現在に話を戻すと、独自性をいちばん発揮しているのは、JVCの「ウッド」シリーズだろう。木材を極薄成形して振動板にしている。木材というのは古くさい素材のようで実は様々な特性に優れており、下手な人工素材ではそれに及ばない。しかしこのように微細な成形を行うには職人技に頼るしかない部分もあり、生産性には弱みがある。それでもしかしそれを採用しているのがJVCだ。

JVCのウッドイヤホン最上位「HA-FX850」

他にも例えば、同じくJVCはカーボン系素材の採用や、PETをベースにカーボンナノチューブをウェットコーティングするといった手法を開発。またDynamic Motionは樹脂系と思われるがPETではない素材を採用していたりする。ソニーが「XBA-H2/H3」に採用している「液晶ポリマーフィルム振動板」も見逃せない。

Sony「MDR-EX1000」の液晶ポリマーフィルム振動板。材質の独自性に加えて、形状にも工夫が見られる

振動板において材質の他に重要なのは形状だ。厚みにしても強度と重量の兼ね合いを見ての設定は容易ではない。振動板の部位によって厚みを変える、放射状やスパイラル上のリブ(突起や溝)を設けることで強度を上げるといった手法もある。このあたりはドライバー設計者の力量や、あるいは綿密なシミュレーションによって高められるところだ。この部分は製品情報として特には強調されていない場合も多いが、発表会等の報道でドライバーのアップ写真などがあったら、ちょっと気を留めてみると面白い。

●マグネットの大きさや種類

ドライバーの駆動力のいちばんの源はマグネット。限度はあるにせよ、基本的にはその磁力はなるべく強い方が駆動力が高まり、より俊敏で正確な駆動を見込める。

磁力を強める単純な手段のひとつは、磁石を大きくすることだ。つまりより大口径の磁石を使えば駆動力が高まる。大口径振動板の大型ドライバーは磁石も大口径のものを搭載できるので、振動板の大きさ重さと磁石の強さの釣り合いは自然と確保されるとも言える。

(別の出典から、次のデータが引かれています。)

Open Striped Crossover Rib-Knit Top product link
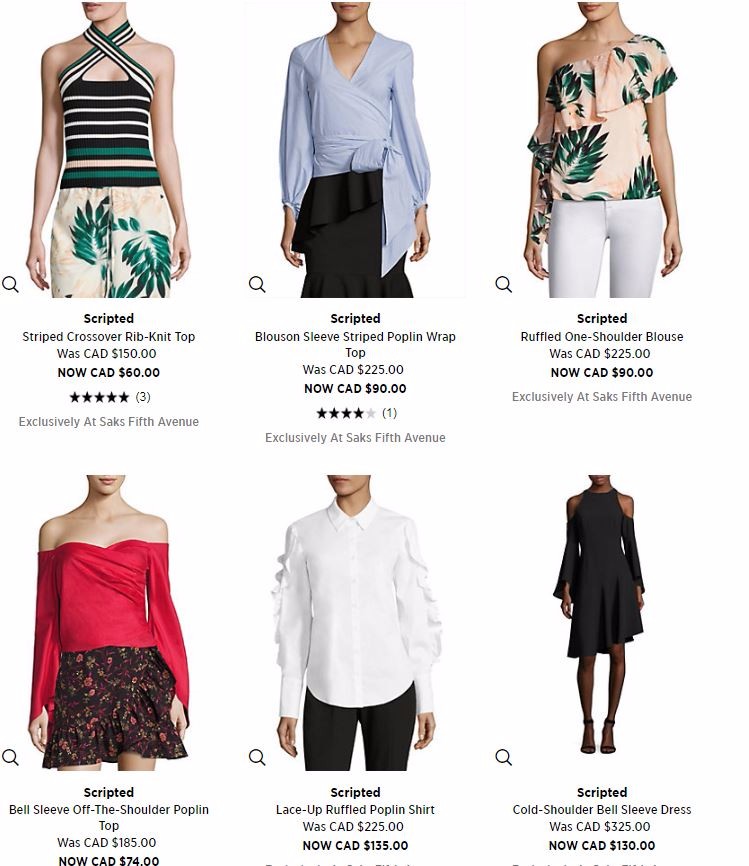The image size is (749, 866). [109, 336]
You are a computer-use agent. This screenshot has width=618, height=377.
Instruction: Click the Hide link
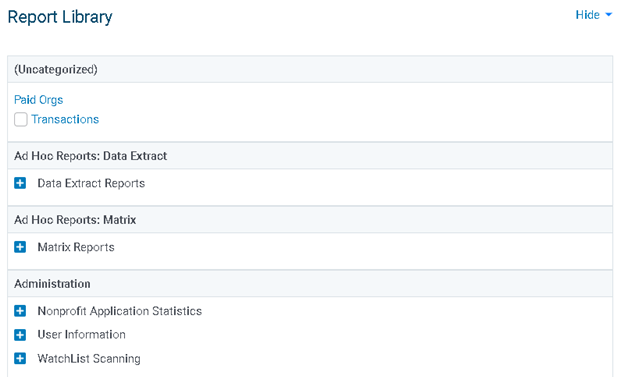(x=587, y=15)
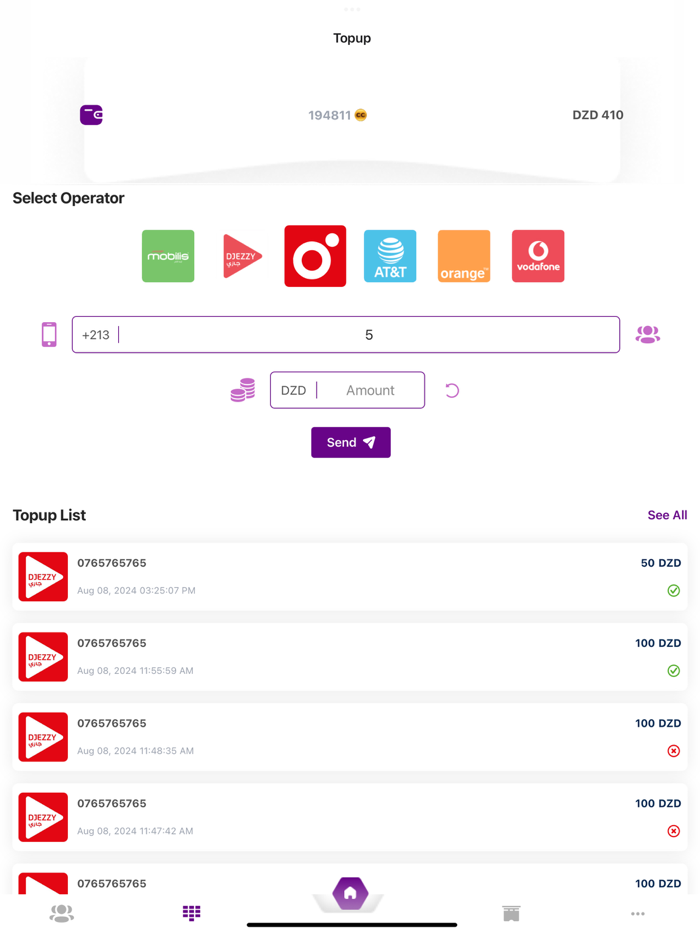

注目の手法はDynamic Motionが採用している「振動板は8mm径でドライバー全体もサイズもそれに準ずるが、しかしマグネットは10mmドライバー相当の大きさ」というもの。ドライバー内でのマグネットの配置をより外周側に寄せることでそれが実現できたという。振動板の大きさ重さと磁石の強さの比率が磁石優位に傾くので駆動力に余裕が生まれ、俊敏さと正確さが高まるはずだ。実際にそれを感じさせる音がしている。

Dynamic Motion「DM008」の「PowerDynamicDriver」技術の解説図

磁力を強めるもうひとつの手段は磁石の種類。例えばそもそもの磁力が強い「ネオジム(ネオジウム)マグネット」を使えば、同サイズでもより強い磁力を確保できる。実際、その採用を売りにしているイヤホンも多い。ただしネオジムマグネットはいわゆる「レアアース」なので、原材料コストが高いのが難点。